Text block:

Why you should care
We all scream for ice cream! But scandals involving the beloved summer treat have the potential to hurt us like no other.
Pooja Bhatia is an OZY editor and writer. She has written for The Wall Street Journal, The New York Times and the Economist, and was once the mango-eating champion of Port-au-Prince.
Ice cream is the food of the innocent: of messy-faced toddlers and, later, serious adolescent deliberations over flavors; of blown-out birthday candles and sweet summer freedom. One taste transports adults back to childhood. That’s why a full-grown man with an ice cream cone is so disarming and why scorned women seek solace in Ben & Jerry’s. What madeleines were to Proust, the ice-cream-truck jingle is to American adults.
The discovery, later in life, that the ice-cream-truck jingle has terribly racist roots can be no less than faith shaking. It’s ice cream’s very innocence, its guilelessness, which makes it susceptible to scandalization. Ice cream can turn a minor peccadillo into something lurid and shameful. The dessert can play the prop in Big-Bad-Wolf predations. And because ice cream is such a universal treat, its power to shock is universal too.
Herewith, a key to some of the biggest scandals in ice cream history.
In 2013, reports of exorbitant spending by Prime Minister Benjamin Netanyahu offended a population worried about its shrinking middle class and making ends meet. There was the $127,000 double bed installed on a five-hour El Al flight, the hairstylists and makeup artists and the million dollars on the upkeep of three houses, two of them private. But the expense that particularly rankled and made front-page headlines? Netanyahu’s ice cream budget. The taxpayers coughed up $2,700 a year for Bibi’s artisanal pistachio and Sara’s vanilla sorbet. “One can be sick from all this sweetness when many of your subjects are still eating bitter herbs on the way to the Promised Land,” one commentator warned. Last Year in Jerusalem
Roman Holiday Scam
Poor turisti — especially after they were bilked for their gelati! There were the British saps charged $93 for four ice creams, and the Eastern European dupes who paid $95 for three allotments of tiramisu and three cappuccinos. But it’s the gelato that prompted Roman mayor Gianni Alemanno to apologize and offer the Bannister family of the West Midlands a personalized tour. “Bad publicity like this can go around the world in an instant, to the detriment of all the hard work undertaken by the tourism sector,” worried a city council member in charge of tourism.

Recorded data:

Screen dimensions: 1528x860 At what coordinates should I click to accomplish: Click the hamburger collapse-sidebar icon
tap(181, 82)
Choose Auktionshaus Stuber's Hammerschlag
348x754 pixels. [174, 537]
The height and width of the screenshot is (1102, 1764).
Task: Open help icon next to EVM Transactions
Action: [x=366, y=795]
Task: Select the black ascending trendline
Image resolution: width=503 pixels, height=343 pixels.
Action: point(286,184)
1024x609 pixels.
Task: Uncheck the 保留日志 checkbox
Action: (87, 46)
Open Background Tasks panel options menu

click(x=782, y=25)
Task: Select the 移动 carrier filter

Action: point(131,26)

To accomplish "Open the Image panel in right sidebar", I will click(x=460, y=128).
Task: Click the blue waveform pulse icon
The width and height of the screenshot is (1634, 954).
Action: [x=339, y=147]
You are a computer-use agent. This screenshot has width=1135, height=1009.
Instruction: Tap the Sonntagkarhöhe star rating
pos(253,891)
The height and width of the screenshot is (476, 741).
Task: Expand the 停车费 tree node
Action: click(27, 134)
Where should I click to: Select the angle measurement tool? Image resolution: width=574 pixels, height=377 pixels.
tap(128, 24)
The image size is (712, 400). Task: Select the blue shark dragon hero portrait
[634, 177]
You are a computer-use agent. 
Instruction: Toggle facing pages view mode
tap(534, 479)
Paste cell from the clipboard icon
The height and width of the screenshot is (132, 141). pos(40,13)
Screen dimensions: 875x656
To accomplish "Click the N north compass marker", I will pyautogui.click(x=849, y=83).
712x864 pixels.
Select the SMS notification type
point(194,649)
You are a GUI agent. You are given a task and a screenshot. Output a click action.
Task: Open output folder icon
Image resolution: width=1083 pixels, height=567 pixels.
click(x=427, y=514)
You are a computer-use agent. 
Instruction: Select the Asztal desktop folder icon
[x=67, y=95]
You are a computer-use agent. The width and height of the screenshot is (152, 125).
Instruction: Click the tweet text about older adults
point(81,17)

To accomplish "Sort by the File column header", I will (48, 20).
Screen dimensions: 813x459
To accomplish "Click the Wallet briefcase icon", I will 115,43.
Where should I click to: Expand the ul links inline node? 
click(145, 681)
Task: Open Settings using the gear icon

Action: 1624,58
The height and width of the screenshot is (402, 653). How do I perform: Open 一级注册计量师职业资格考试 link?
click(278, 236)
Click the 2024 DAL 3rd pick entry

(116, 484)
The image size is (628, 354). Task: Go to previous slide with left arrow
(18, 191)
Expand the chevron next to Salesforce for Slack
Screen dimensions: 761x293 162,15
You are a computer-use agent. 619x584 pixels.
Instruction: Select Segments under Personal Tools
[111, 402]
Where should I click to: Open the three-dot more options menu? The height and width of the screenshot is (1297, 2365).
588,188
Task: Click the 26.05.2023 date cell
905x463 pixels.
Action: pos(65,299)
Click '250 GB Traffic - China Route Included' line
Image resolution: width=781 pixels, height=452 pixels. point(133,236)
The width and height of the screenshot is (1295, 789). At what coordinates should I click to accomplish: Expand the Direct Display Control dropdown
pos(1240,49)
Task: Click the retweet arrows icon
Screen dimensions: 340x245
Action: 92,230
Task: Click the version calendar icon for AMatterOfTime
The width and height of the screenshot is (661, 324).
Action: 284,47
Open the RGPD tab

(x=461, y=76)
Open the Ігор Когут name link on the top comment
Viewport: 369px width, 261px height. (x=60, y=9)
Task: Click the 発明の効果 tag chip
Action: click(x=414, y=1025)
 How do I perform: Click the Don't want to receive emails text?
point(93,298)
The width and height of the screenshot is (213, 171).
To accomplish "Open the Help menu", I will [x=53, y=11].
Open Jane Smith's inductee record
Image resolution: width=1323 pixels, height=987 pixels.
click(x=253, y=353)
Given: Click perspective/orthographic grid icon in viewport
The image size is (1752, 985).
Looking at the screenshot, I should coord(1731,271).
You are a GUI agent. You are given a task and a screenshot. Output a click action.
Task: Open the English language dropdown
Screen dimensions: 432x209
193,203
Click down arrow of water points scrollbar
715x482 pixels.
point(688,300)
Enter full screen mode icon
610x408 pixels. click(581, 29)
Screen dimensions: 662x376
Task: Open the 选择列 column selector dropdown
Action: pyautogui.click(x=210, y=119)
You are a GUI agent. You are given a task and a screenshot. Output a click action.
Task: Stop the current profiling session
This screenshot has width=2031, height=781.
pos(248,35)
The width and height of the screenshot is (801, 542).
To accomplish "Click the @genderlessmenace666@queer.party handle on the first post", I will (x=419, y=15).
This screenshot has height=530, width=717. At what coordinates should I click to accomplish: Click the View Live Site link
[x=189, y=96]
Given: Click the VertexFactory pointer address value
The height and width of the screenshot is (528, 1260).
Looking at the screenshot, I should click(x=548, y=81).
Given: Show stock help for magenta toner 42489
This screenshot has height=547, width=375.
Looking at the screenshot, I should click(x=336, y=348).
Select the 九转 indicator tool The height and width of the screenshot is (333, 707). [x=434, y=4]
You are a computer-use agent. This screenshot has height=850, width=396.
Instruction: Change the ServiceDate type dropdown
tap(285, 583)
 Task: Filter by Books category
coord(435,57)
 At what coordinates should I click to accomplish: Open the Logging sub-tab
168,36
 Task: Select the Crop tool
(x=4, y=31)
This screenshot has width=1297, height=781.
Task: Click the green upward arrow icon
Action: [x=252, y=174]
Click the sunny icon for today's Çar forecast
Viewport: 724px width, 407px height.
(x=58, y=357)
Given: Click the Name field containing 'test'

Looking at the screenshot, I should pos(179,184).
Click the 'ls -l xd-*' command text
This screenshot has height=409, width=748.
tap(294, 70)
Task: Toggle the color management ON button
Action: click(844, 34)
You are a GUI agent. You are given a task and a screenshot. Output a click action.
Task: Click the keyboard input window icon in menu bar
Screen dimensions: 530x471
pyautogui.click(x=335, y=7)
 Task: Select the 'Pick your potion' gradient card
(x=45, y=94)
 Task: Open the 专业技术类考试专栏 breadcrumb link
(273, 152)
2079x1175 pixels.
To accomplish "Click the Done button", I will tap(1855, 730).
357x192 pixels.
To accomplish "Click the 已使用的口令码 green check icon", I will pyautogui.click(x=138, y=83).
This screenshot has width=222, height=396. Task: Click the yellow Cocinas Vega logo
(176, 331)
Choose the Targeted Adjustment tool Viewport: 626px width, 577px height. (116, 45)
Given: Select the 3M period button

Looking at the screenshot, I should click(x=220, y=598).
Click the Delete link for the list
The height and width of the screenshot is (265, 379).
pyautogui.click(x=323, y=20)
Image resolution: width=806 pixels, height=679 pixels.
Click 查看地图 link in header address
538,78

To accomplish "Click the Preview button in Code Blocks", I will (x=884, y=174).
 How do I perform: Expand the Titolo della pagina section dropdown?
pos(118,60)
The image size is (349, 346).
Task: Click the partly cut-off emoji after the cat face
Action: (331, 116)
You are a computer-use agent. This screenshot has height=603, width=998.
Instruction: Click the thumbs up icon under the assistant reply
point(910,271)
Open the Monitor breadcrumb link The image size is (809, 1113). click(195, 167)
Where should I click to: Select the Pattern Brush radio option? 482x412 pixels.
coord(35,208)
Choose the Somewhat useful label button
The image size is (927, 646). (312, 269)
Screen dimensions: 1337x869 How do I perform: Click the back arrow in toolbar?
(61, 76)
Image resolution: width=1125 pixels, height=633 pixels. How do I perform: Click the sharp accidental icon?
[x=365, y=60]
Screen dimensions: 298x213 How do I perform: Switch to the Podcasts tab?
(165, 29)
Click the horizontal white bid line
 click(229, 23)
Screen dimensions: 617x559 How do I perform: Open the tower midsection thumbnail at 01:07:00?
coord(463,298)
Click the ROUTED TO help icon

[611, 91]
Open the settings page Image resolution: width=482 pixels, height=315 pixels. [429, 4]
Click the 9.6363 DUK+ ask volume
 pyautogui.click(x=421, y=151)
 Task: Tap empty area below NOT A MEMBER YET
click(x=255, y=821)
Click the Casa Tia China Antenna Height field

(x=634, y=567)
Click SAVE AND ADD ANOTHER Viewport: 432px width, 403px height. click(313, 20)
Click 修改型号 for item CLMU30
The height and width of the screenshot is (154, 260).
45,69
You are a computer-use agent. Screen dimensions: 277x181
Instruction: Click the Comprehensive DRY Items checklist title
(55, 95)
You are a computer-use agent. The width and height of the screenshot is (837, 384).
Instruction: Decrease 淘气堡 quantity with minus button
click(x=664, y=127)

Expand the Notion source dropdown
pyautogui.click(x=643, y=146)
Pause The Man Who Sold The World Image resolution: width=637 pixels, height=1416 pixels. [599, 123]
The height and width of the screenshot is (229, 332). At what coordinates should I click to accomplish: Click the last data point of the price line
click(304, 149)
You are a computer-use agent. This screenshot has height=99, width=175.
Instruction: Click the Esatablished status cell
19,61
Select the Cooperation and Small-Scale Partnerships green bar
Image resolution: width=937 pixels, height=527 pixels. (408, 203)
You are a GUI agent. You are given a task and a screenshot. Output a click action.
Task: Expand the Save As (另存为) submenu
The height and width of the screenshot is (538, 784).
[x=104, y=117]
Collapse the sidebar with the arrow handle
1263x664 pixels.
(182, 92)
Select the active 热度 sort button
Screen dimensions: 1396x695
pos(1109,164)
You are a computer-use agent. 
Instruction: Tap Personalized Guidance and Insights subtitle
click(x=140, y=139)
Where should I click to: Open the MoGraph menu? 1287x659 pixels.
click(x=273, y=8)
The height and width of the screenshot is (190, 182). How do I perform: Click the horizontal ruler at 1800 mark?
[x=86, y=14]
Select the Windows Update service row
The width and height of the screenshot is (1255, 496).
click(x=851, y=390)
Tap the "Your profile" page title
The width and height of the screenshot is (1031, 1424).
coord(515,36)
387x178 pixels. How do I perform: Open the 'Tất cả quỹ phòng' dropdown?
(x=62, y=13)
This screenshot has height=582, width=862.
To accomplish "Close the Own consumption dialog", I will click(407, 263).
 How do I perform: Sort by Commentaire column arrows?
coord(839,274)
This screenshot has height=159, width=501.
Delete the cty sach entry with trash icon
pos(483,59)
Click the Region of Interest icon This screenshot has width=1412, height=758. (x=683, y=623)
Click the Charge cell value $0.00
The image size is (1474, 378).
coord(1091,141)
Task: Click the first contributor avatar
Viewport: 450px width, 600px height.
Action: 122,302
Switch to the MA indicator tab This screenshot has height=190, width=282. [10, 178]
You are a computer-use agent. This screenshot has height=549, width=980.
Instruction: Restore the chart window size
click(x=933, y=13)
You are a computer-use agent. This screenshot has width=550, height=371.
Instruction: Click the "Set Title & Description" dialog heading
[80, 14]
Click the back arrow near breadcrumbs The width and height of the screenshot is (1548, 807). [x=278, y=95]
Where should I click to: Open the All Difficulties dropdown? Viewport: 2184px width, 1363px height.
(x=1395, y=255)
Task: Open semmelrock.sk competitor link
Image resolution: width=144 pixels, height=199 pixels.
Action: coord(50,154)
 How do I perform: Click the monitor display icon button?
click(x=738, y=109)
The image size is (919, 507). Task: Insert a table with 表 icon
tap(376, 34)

To do:
1. Answer these questions using the ice cream scandals article:
(a) What contest did Pooja Bhatia once win, and in which city?
(b) How much did taxpayers pay each year for the Netanyahu household's ice cream?
(c) Which Roman mayor apologized over the gelato charges?
2. Reproduce the passage of the ice cream scandals article between "The discovery, later" and "ice cream history.", inclusive.
3. Write the next part of the ice cream scandals article, picking up after its last sentence.

The results:
1.
(a) She was the mango-eating champion of Port-au-Prince.
(b) $2,700 a year.
(c) Gianni Alemanno.

2.
The discovery, later in life, that the ice-cream-truck jingle has terribly racist roots can be no less than faith shaking. It’s ice cream’s very innocence, its guilelessness, which makes it susceptible to scandalization. Ice cream can turn a minor peccadillo into something lurid and shameful. The dessert can play the prop in Big-Bad-Wolf predations. And because ice cream is such a universal treat, its power to shock is universal too.
Herewith, a key to some of the biggest scandals in ice cream history.

3.
The Ice-Cream Parlor Sex Scandal
The Indian state of Kerala was once known for its high literacy rates and egalitarian treatment of the sexes, but now, says a colleague whose family hails from Kerala, it’s just “the state where everybody reads and everyone’s raped.” Sigh. The longest running and most lurid of the sex scandals began in 1997 at an ice cream parlor where girls and young women were offered sedative-laced desserts. Then they were sexually exploited and blackmailed. India’s Supreme Court dismissed the case for lack of evidence in 2006, but the scandal reared its head again in 2011, when state Industries Minister P.J. Kunhalikutty was implicated in a cover-up.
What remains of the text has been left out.